▶ **Action item**
Please return the data that follows precisely as written, but without the images.

[Items from a data source]
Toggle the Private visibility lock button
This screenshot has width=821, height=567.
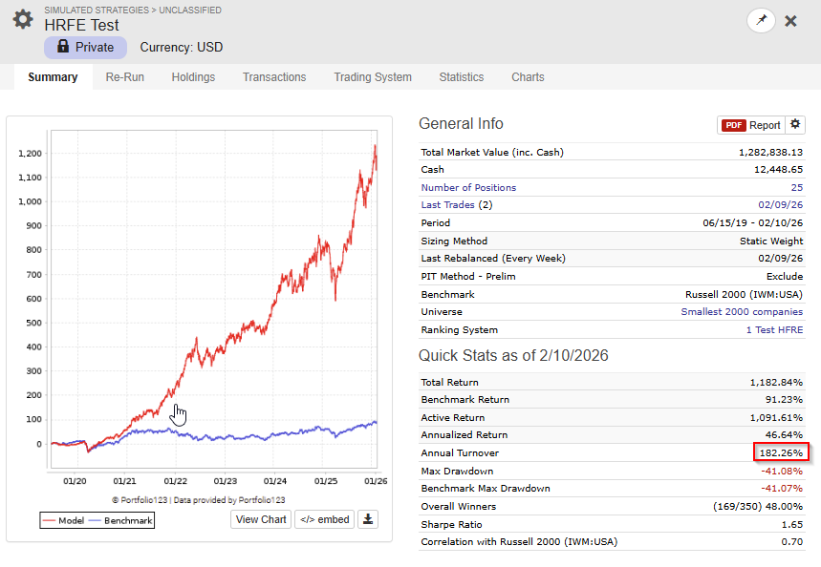tap(85, 47)
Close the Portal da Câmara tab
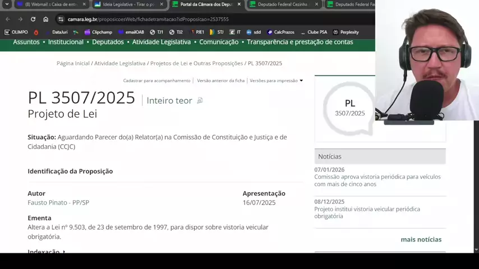Image resolution: width=479 pixels, height=269 pixels. pos(239,4)
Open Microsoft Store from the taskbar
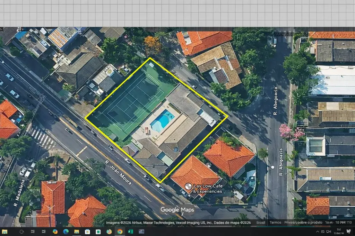This screenshot has height=236, width=355. tap(87, 232)
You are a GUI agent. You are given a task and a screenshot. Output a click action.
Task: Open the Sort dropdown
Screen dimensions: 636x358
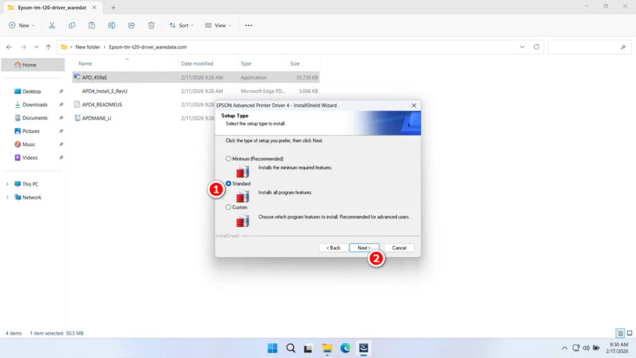pyautogui.click(x=181, y=25)
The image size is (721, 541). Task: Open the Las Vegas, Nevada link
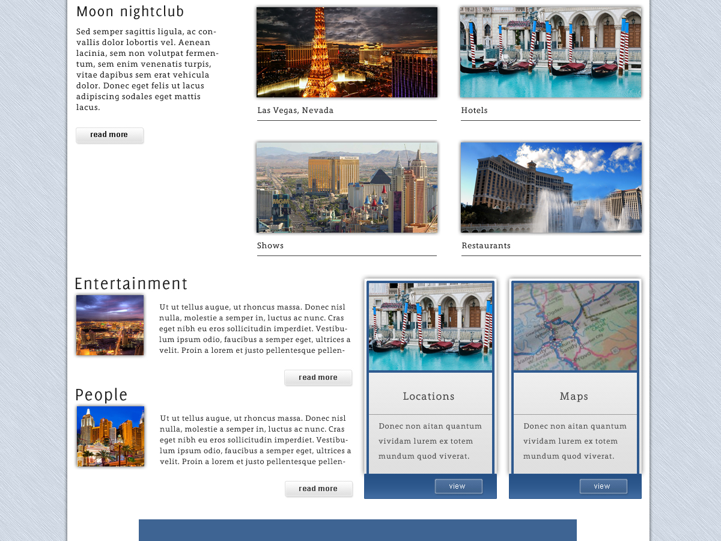click(295, 110)
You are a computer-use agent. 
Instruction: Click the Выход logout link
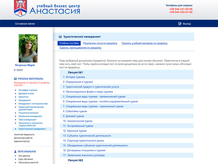pos(187,23)
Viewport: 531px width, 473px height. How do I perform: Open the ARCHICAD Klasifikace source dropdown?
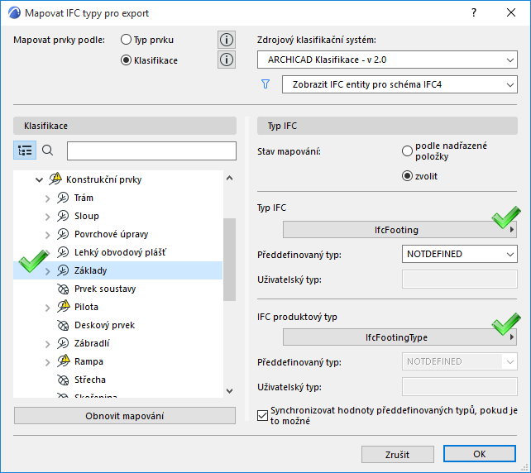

▶ **Solution below**
Toggle the Private visibility lock button
This screenshot has width=821, height=567.
tap(85, 47)
Close the Portal da Câmara tab
Image resolution: width=479 pixels, height=269 pixels. pos(239,4)
Open Microsoft Store from the taskbar
This screenshot has height=236, width=355. tap(87, 232)
You are a GUI agent. You are given a task and a screenshot. Output a click action.
Task: Open the Sort dropdown
Screen dimensions: 636x358
pyautogui.click(x=181, y=25)
The image size is (721, 541). Task: Open the Las Vegas, Nevada link
click(295, 110)
You are a computer-use agent. 
Instruction: Click the Выход logout link
pos(187,23)
Viewport: 531px width, 473px height. How do I perform: Open the ARCHICAD Klasifikace source dropdown?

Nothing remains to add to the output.